**PROBLEMS TO WORK ON**
[A] Answer these questions about the ocular recognition text:
(i) Which section presents the experimental results and analysis?
(ii) What did Rodriguez et al. use to study ocular recognition?
(iii) Which method did Ahuja et al. use to process the face?
[B] Return the part of the ocular recognition text starting at "This paper is" and ending at "of the study.", copied word for word.

**READING TEXT**
----
This paper is organized as follows: Section 2 compares the advantages and disadvantages of existing iris and ocular recognition methods. Section 3 describes the contributions of this study and Section 4 shows ocular recognition using the deep residual network (ResNet) proposed in this study. Section 5 presents the experimental results and analysis, and Section 6 presents the conclusions of the study.

2. Related Works

In iris recognition, the iris segmentation performance and texture quality in the captured image are greatly affected by the image capturing environment. Thus, this is one aspect that makes it difficult to create an iris recognition system for a variety of environments. To resolve this, the development of recognition methods that use the ocular region, which is somewhat larger than the iris region, has been attempted [17,18,19,20,21,22,23,24,25]. Rattani et al. [19] introduced a variety of studies on existing ocular recognition methods. In order to extract features from a visible input image using the ocular region, Park et al. [17] used a Hough transformation to detect the iris area and performed interest point detection and region sampling based on the detected image. After image alignment, global descriptors and features were extracted, and then a scale invariant feature transform (SIFT) was performed using gradient orientation (GO) and local binary pattern (LBP) as local descriptors in order to extract local features and perform matching [17]. Cho et al. [20] proposed a method that can improve recognition accuracy through adaptive bit shifting and matching after defining circular regions of interest (ROI) for creating a periocular area based on the iris radius and then converting this area to polar coordinates to make it robust against eye rotation. Rodriguez et al. [21] studied ocular recognition using a quadratic correlation filter. Ross et al. [18] studied ocular recognition through matching score fusion using various feature extraction techniques, such as gradient orientation histograms (GOH), modified SIFT (m-SIFT), and probabilistic deformation models (PDM).

In addition to this, they studied methods that can perform fusion and recognition to achieve the advantages of both iris and ocular recognition [22,23,24,25,26]. Boddeti et al. [22] studied matching score-level fusion of the iris and ocular regions through fusion optimal trade-off synthetic discriminant function (OTSDF) correlation filtering, and maximum a posterior probability (MAP) estimation in order to perform recognition on challenging ocular images captured in an NIR camera sensor environment. Verma et al. [23] performed periocular recognition on ocular images captured in a long-distance NIR camera sensor environment using traditional iris recognition, a pyramid histogram of oriented gradients (PHOG), and gist methods and then performed fusion and classification using a random decision forest (RDF). Oishi et al. [24] performed a study on the fusion of both iris and periocular recognition in a mobile device using adaptive boosting (Adaboost). Tan et al. [25] proposed a method of score fusion-based iris and periocular recognition using images captured by a visible light camera sensor in an uncooperative environment. Lee et al. [26] proposed a recognition method that performs a fusion on the results by inputting three different areas including the existing segmented iris area and a wider area around it into three convolutional neural network (CNN) models. Moreover, Ahuja et al. [27] proposed a recognition method that fused the recognition results of the iris area, the ocular area, and an area slightly larger than the ocular area. Processing of the ocular region was performed using features learned through the VisobNet CNN. Processing of the iris region was performed using features extracted through prior segmentation processing and root-SIFT. Processing of the face was performed using the OpenFace face recognition method [28]. However, the methods in these existing studies have issues in that recognition performance is affected by ocular region detection accuracy and the recognition accuracy is worse than iris segmentation-based iris recognition.
----
**RECORD EXTRACTS**
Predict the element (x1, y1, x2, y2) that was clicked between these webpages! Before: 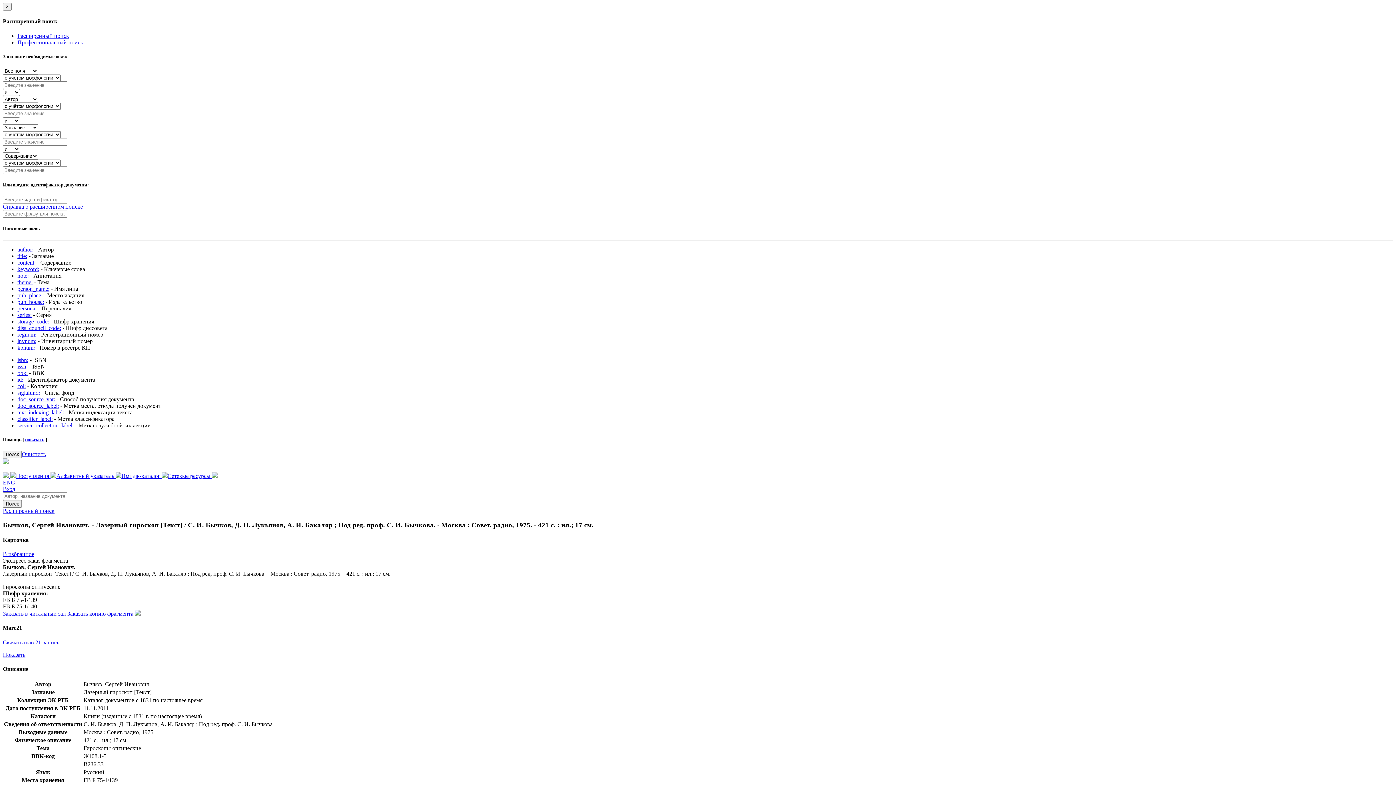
----
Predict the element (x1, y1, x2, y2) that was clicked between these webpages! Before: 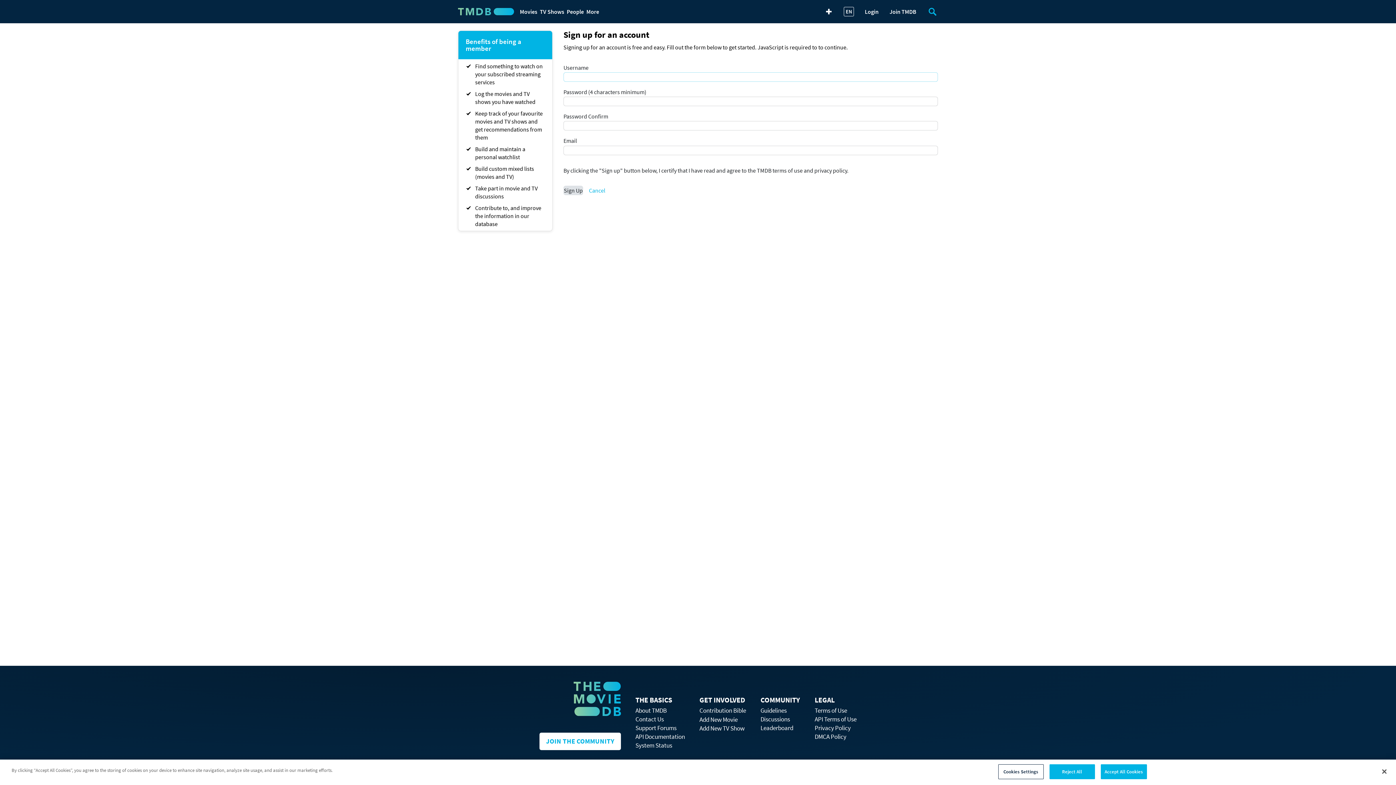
----
**EXERCISE SOLUTIONS**
[A]
(i) Section 5
(ii) A quadratic correlation filter
(iii) The OpenFace face recognition method

[B]
This paper is organized as follows: Section 2 compares the advantages and disadvantages of existing iris and ocular recognition methods. Section 3 describes the contributions of this study and Section 4 shows ocular recognition using the deep residual network (ResNet) proposed in this study. Section 5 presents the experimental results and analysis, and Section 6 presents the conclusions of the study.